> _Problem to solve_:
Among the entries below, count the lines containing the string "agent". Only the count is needed.

> _Records for the task_:
● ● ● ● ●
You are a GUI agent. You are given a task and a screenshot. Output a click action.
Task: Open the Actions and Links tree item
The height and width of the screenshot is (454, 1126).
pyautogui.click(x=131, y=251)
● ● ● ● ●
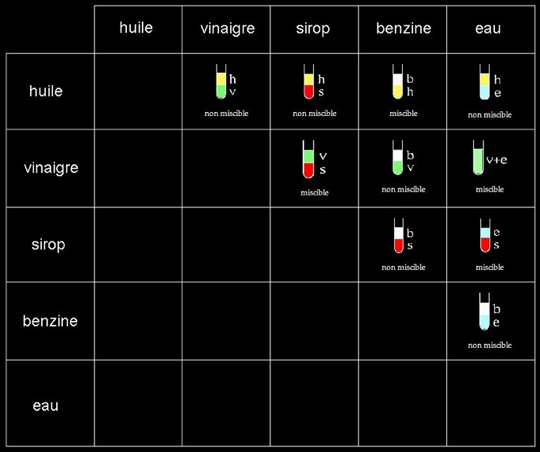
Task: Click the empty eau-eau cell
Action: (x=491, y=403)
● ● ● ● ●
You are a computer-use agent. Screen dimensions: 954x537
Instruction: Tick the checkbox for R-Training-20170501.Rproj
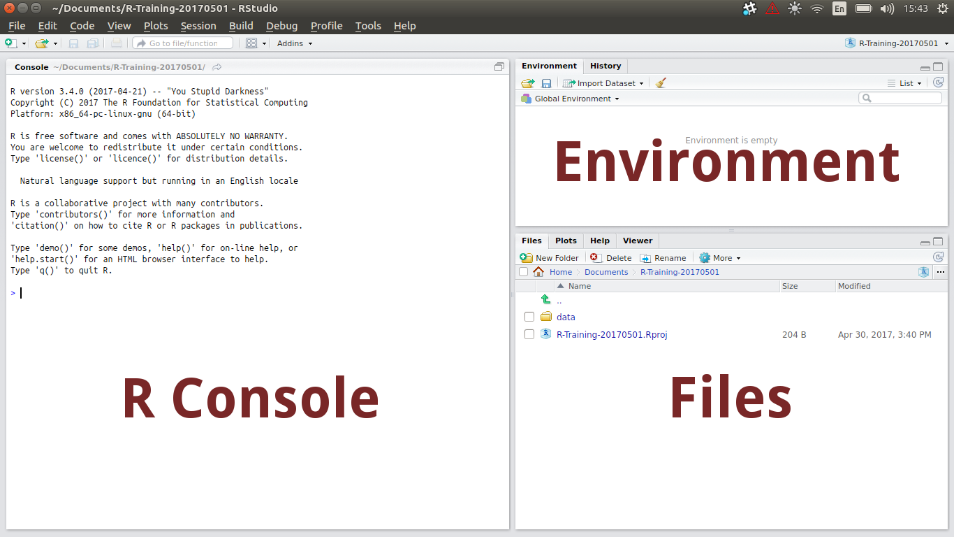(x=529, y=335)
● ● ● ● ●
> _Answer below_:
2